Yes, this is the kind of thing I was suggesting. But there are also games now where if you fail a setpiece a few times it pops up an option asking gently if you would like to skip this bit and pretend you managed it.
 

Sad story. Reminds me of the TikTok lady who committed suicide after being endlessly harassed online because she was arrested for sitting, fully dressed, on a vibrator in public. I mean, yeah, don't do that, I guess, but I'm not sure she should have actually been arrested, and the Internet's reaction was appalling.
 
Reminds me of the TikTok lady who committed suicide after being endlessly harassed online because she was arrested for sitting, fully dressed, on a vibrator in public. I mean, yeah, don't do that, I guess, but I'm not sure she should have actually been arrested, and the Internet's reaction was appalling.

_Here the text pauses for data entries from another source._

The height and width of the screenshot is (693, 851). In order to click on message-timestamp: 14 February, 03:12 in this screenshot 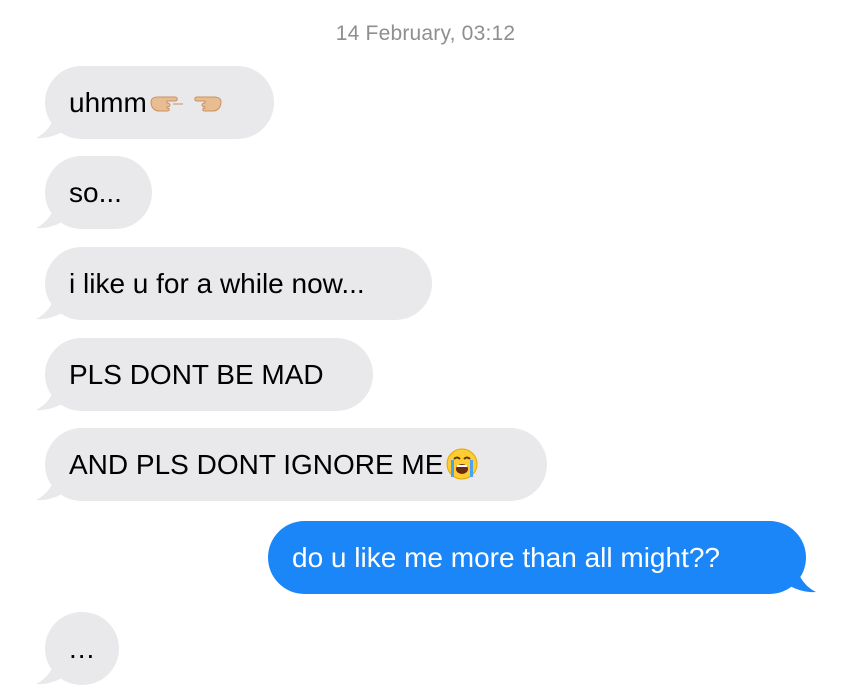, I will do `click(426, 34)`.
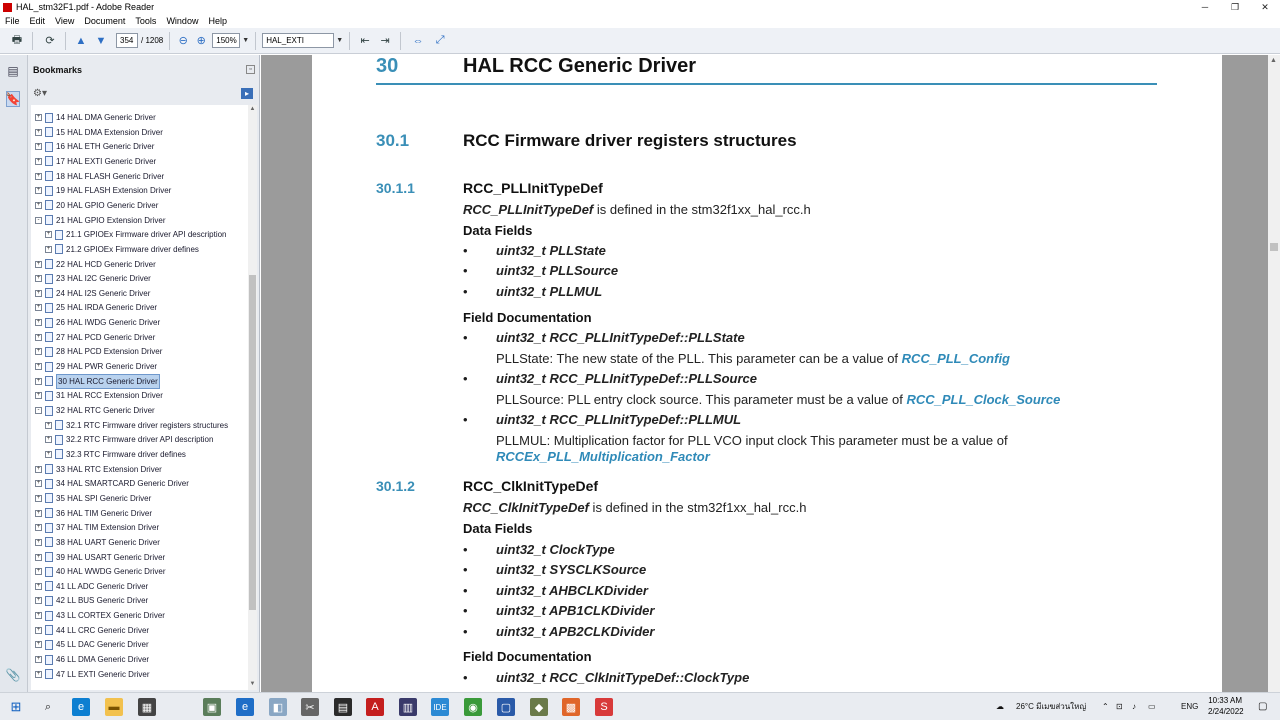  I want to click on bookmark-item: +15 HAL DMA Extension Driver, so click(99, 132).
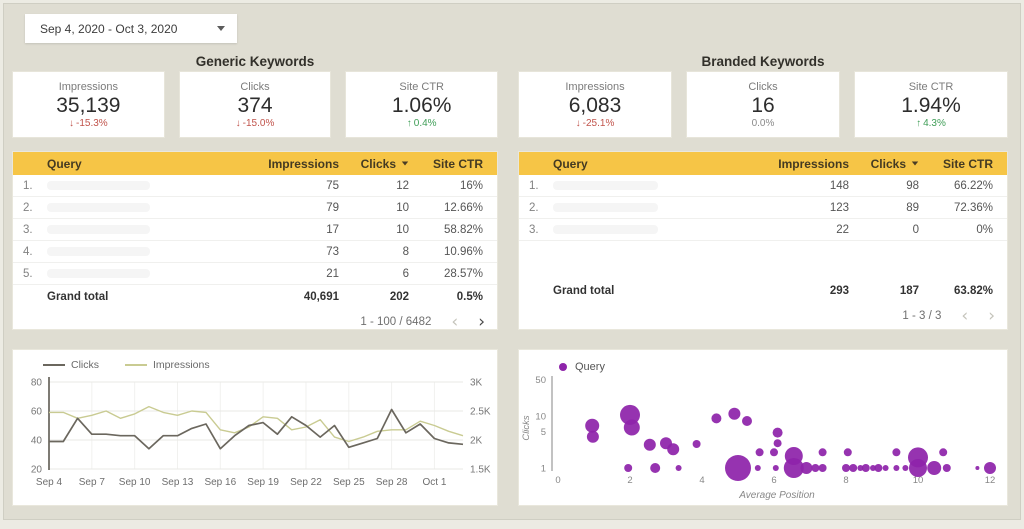  I want to click on scorecard-delta: -25.1%, so click(596, 124).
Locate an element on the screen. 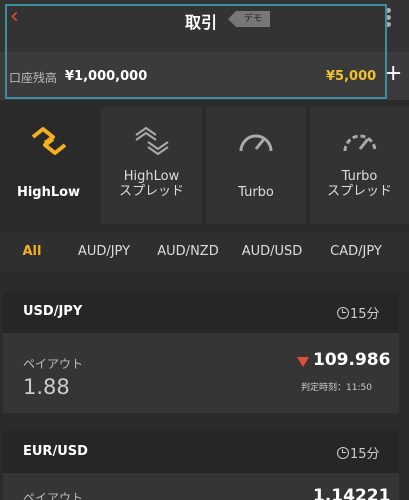 This screenshot has width=409, height=500. highlow-icon is located at coordinates (48, 141).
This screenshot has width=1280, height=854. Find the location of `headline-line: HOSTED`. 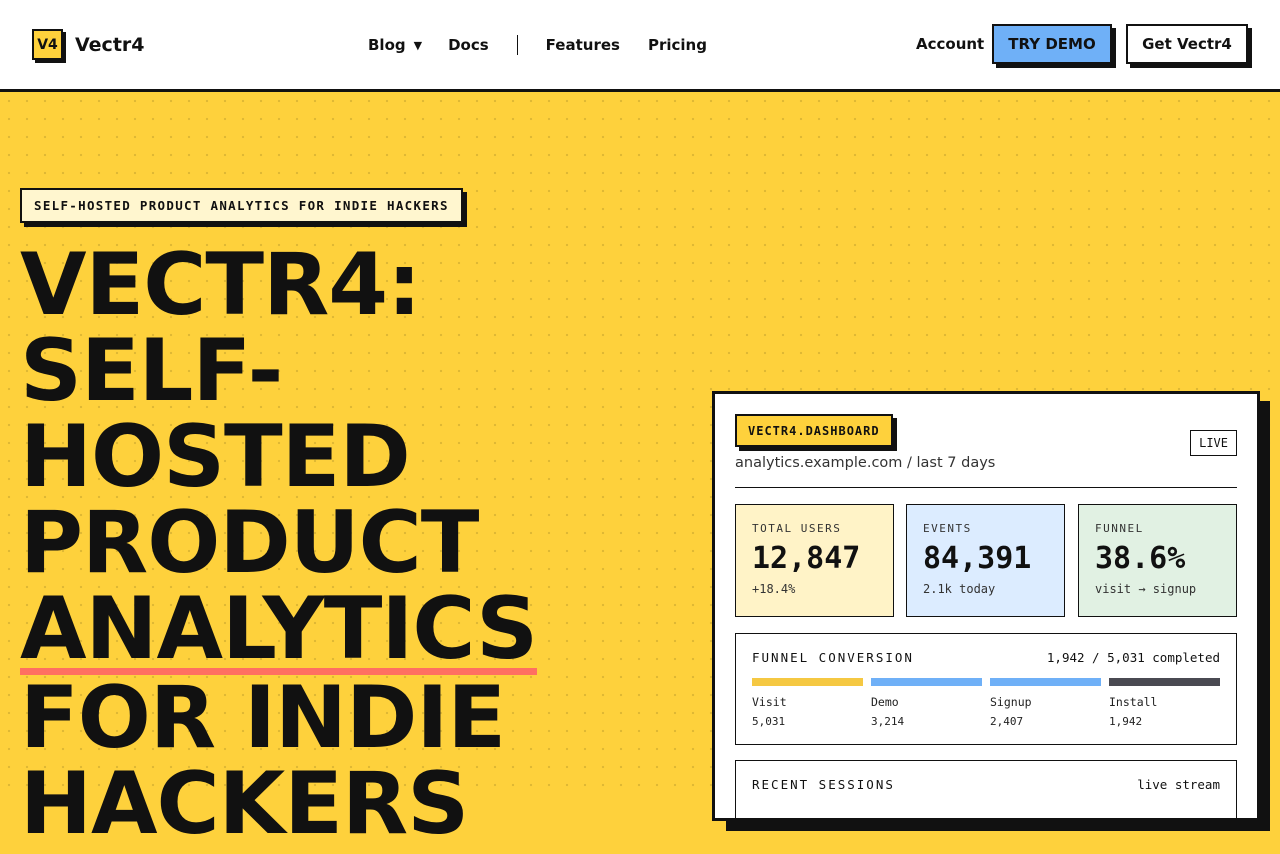

headline-line: HOSTED is located at coordinates (216, 457).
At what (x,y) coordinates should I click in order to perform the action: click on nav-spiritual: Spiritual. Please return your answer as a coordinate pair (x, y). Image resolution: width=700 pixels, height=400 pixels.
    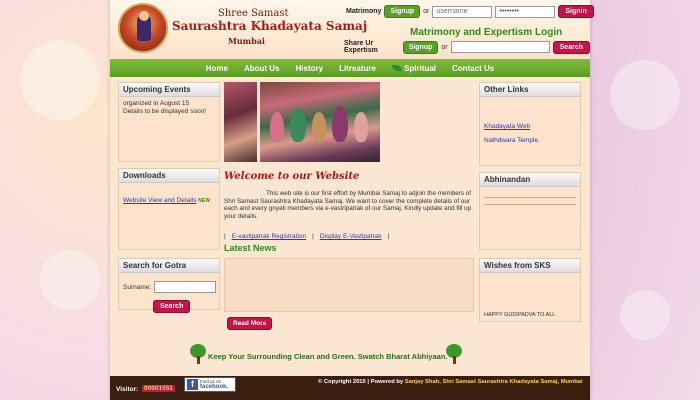
    Looking at the image, I should click on (414, 68).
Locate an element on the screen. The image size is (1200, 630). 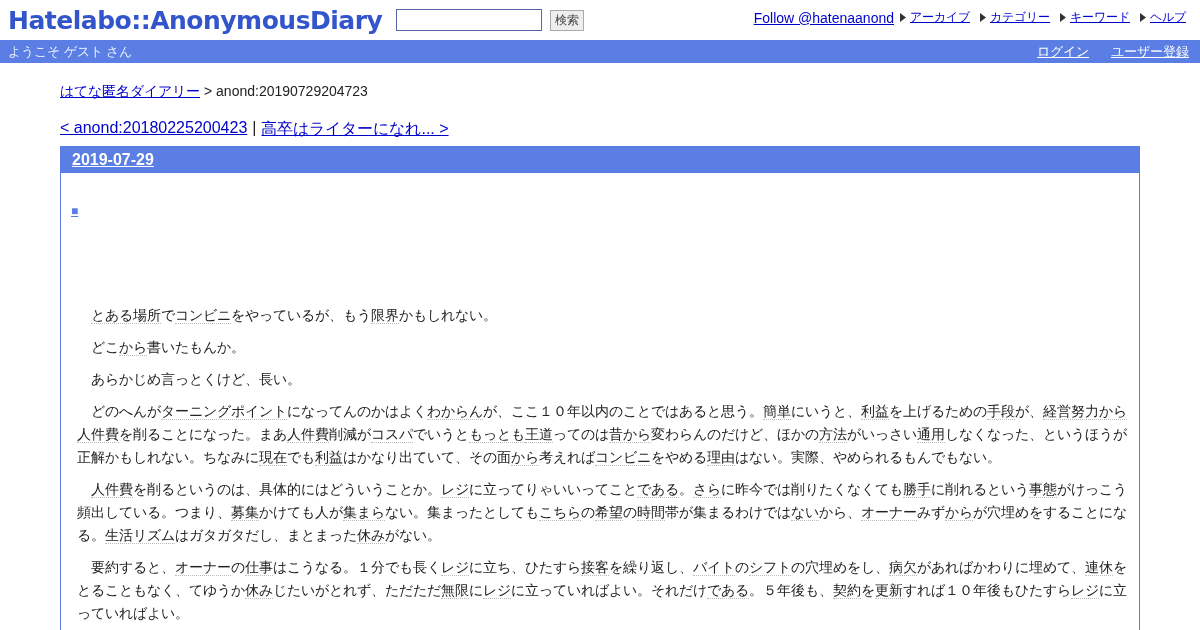
search-field is located at coordinates (470, 20).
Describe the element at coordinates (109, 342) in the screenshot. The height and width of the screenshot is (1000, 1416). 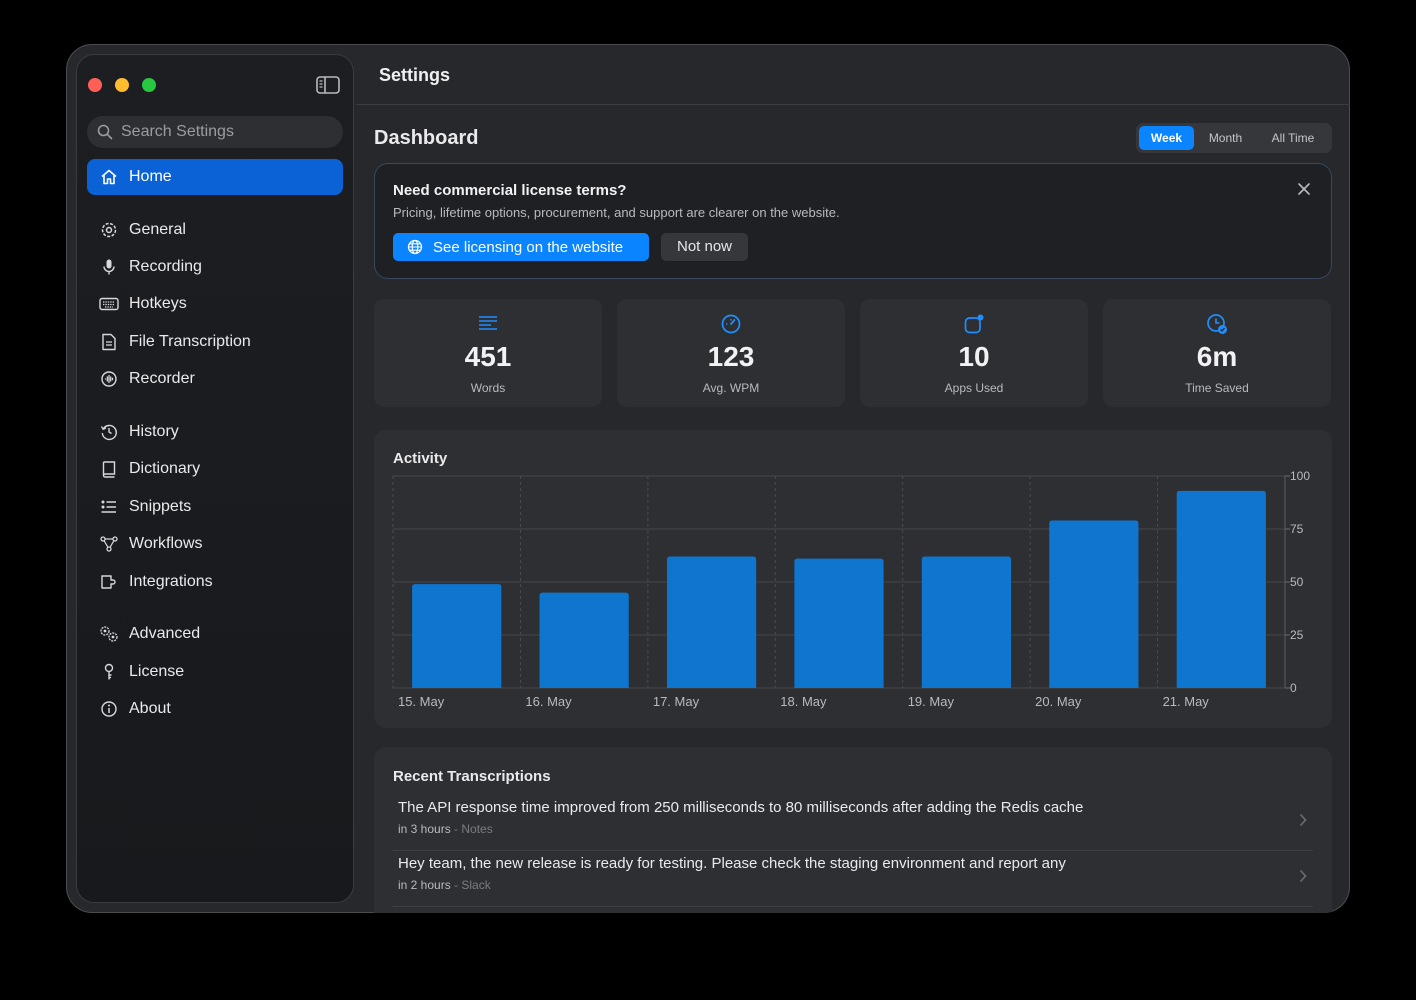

Do you mean the beach lady, Christina Revels-Glick? If so, she wasn't merely “sitting, fully dressed on a vibrator in public”. She was in swimwear and masturbating loudly enough for nearby families with young children to hear her orgasmic moaning and call the police. Indecent exposure in a public place is a crime in any jurisdiction. She was a drug user with severe mental health problems who had had many prior arrests and convictions. Her suicide came eight months after the arrest and over a year and a half before the bodycam video was released and went viral. Her family say her suicide was not connected to the arrest, which for her was just one among many, but to her underlying problems. She never even saw the internet's reaction to her arrest video.